The Silence of Aloneness
Osho on Aloneness
BELOVED MASTER,
I HEARD YOU SAY THAT BEING A SANNYASIN MEANS TO BE READY TO LIVE A VERY LONELY LIFE. BUT SINCE I’M A SANNYASIN I FEEL THAT I CAN’T BE LONELY ANYMORE, AS YOU ARE ALWAYS AROUND. DO I UNDERSTAND YOU WRONG?
Deva Maya, you do not understand me at all. It is not a question of understanding right or wrong — you don’t understand me at all. I have NOT told you that a sannyasin has to be ready to live a lonely life. What I had told you was: a sannyasin knows how to live alone. And to be lonely is totally different from being alone. Not only different, they are opposites. They are as far away from each other as the sky and the earth; the distance is infinite between them. To be lonely means a negative state: you are hankering for the other, you are longing for company, you are missing the crowd. You cannot tolerate yourself; you feel yourself intolerable. You are bored with yourself — that’s what being lonely means — utterly bored.
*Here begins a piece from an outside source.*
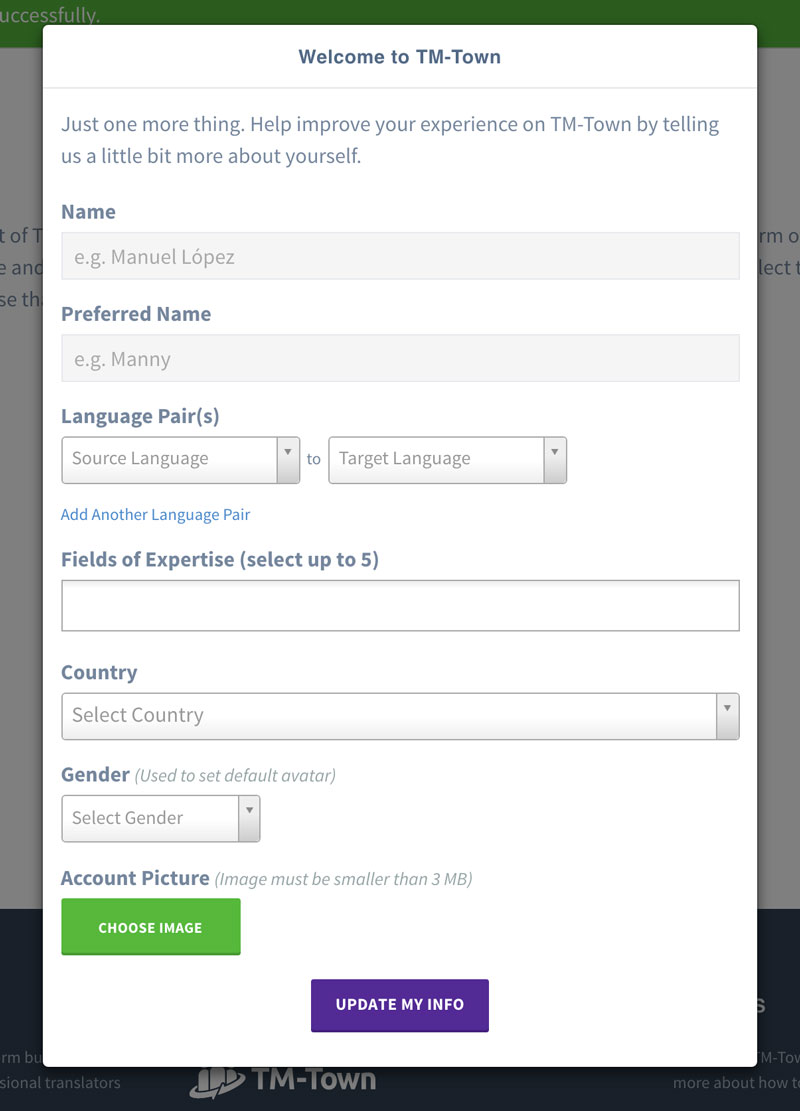Click the Account Picture label

(x=135, y=878)
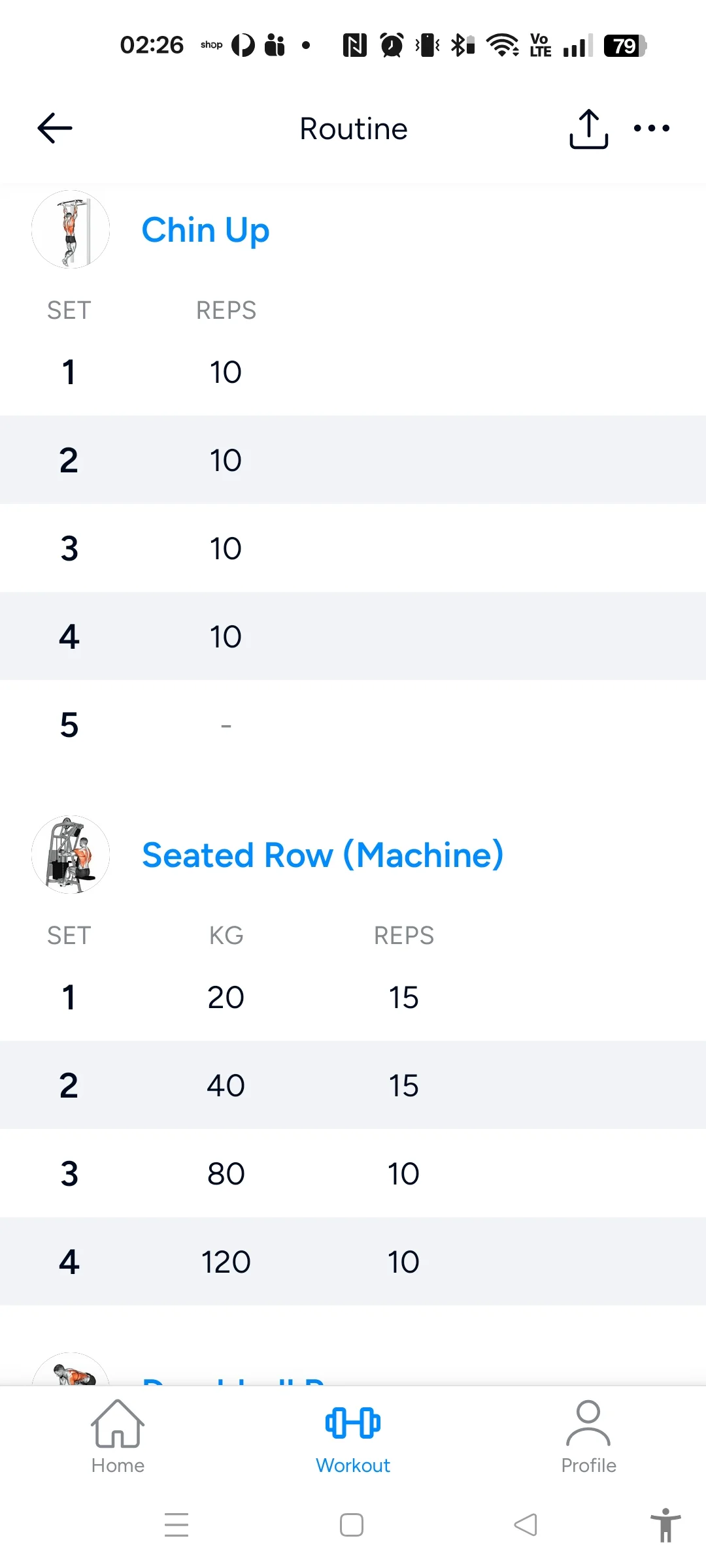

To be alone is totally different: it is utterly ecstatic. To be alone means a positive state. You are not missing the other, you are enjoying yourself. You are not bored by yourself, you are intrigued. A great challenge comes from your innermost core. You start a journey of interiority. When there are others you are occupied with them, your consciousness remains focused on them. When you are alone, your consciousness moves inwards. When you are with others you have to be an extrovert — your consciousness turning upon itself, showering upon itself. When you are with others your light shows their faces; when you are alone your light shows your own original face.
Maya, you have not understood me. I had not told you that to be a sannyasin means “to be ready to live a very lonely life.” From where did you get this idea of living a very lonely life?
Certainly one has to be able to live alone, but to live alone does not mean that you cannot relate; on the contrary, a man who can live alone becomes so full of joy, becomes so brimful, that he HAS to relate. He becomes a raincloud — he has to shower. He becomes a flower so full of fragrance that he has to open its petals and allow its fragrance to be released to the winds.
A person who knows how to be alone becomes so full of song that he has to sing it. And where can you sing a song? You can sing a song only in love, in relating, in sharing with people. But you can share only if you have in the first place.
The problem is that people don’t have any joy in their being and they are bent upon sharing it. Now, two miserable people bent upon sharing their joys with each other — what is going to happen? The misery will not be doubled, it will be multiplied. That’s what people are doing to each other: husbands to wives and wives to husbands, and parents to children and children to parents, and friends to friends. In fact enemies are not so inimical as friends prove finally: torturing each other, unloading their miseries on each other, throwing their dirt on each other. They are stinking — what can they do? When they come close to you, you have to suffer their stink. And you have to suffer if you want them to suffer YOUR stink. So it is a bargain. You cannot live alone, they cannot live alone — you have to be together. Even if it stinks, at least there is the consolation that “I am not alone.”
A man who knows how to be alone knows how to be meditative. Aloneness means meditation — just relishing your own being, celebrating your own being.
Walt Whitman says:
I celebrate myself, I sing myself. That is aloneness.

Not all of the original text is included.